Met de kalveren bij de koe, op biologische wijze en een ‘eindeloos aantal’ weidegangdagen, boert Jos Langhout Beemer uit Jelsum bepaald niet standaard. Tien jaar lang was ze bestuurslid van kenniscoöperatie Niscoo. Nu ze afscheid neemt, leggen we haar vijf vragen voor over haar bedrijf en bestuurswerk.
Hoe karakteriseer jij jullie melkveebedrijf?
‘Als een zelfdragend systeem. Dat wil zoveel zeggen als sturen op minimale input en de melkproductie zoveel mogelijk behalen uit weidegras. Mijn man Sander en ik houden onze 65 koeien al meer dan 25 jaar op biologische wijze en ze weiden van maart tot medio november zoveel uren als mogelijk is. Krachtvoer voeren we bijna niet. We sturen op gezondheid en zelfredzaamheid van het vee door te trachten de kwaliteiten van de natuur voor ons te laten werken.’

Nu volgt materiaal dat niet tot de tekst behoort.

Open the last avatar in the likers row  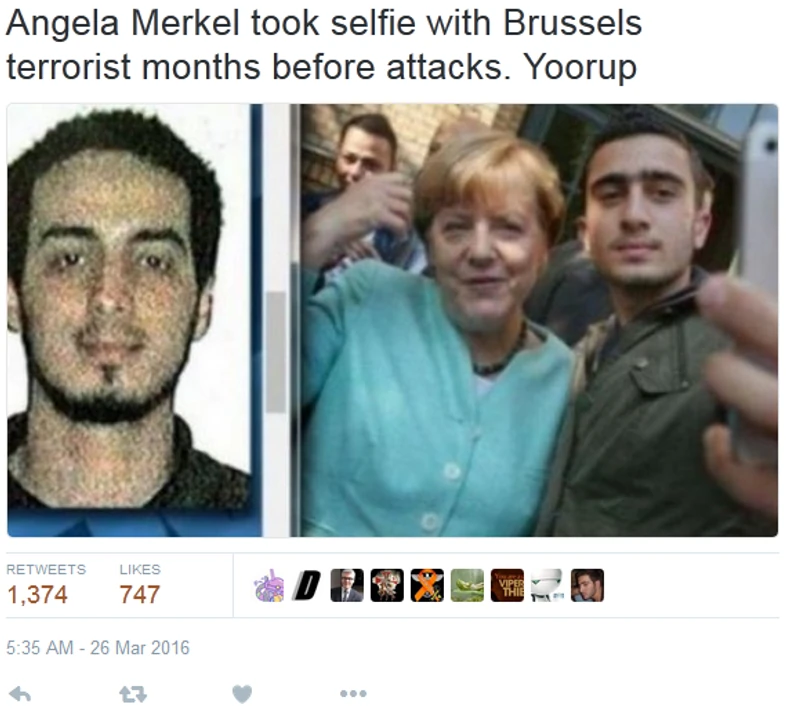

Rendeert dat ook in economische zin?
‘Uiteindelijk wel, al kost het zeker melkproductie. Onze kosten zijn echter erg laag en dat compenseert. Waarbij we wel eens zeggen dat ons bedrijf zichzelf runt, terwijl collega’s soms erg druk zijn met allerhande werkzaamheden die wij niet hebben. Zoiets komt natuurlijk niet vanzelf en in één keer. Wij melken ook met een robot en leren bijvoorbeeld bewust de jongere kalveren al wat weiden is en hoe ze later in dat ritme meekunnen. Opnieuw om dat zelfredzame karakter te verstevigen.’
Waarom zei je tien jaar geleden ja op de vraag om Niscoo-bestuurslid te worden?
‘Omdat deze kenniscoöperatie geen commercieel belang heeft en daarmee de kans heeft om een ander type sprekers en onderwerpen een echt podium te bieden. En hiermee onze kennisdeling een zetje mee te geven. Bij Niscoo hebben de afgelopen jaren meermaals mensen hun kennis en visie gedeeld die je elders niet of nauwelijks hoort. Ook mensen die anders denken en voor de troepen uitlopen. Ik geloof in wetenschap, maar als je alles louter wetenschappelijk benadert en eerst volledig uitrekent, probeer je nooit iets uit en vind je weinig nieuwe inzichten.’
En binnen Niscoo ervaar jij die ruimte wel?
‘Ja, gelukkig wel. Soms lopen we wat voor de troepen uit en ik houd daar wel van. Daarin zijn we als organisatie ook gegroeid. Tien jaar geleden was Niscoo nog een jonge club in opbouw en meer zoekende. Nu durven en kunnen we meer en vaker onderscheidend zijn. Het blijft een uitdaging om dat vast te houden, maar ik heb er wel vertrouwen in.’
Wat heeft het jou persoonlijk gebracht?
‘Binnen Niscoo werden mijn eigen ideeën en inzichten vaak gespiegeld. Op de bijeenkomsten, maar vooral ook binnen het bestuur bij het bedenken en organiseren van aansprekende bijeenkomsten. Daarbij werd ik meer dan eens uitgedaagd in mijn denken. Dat vind ik fijn, dus in dat opzicht heeft het mij veel gebracht.’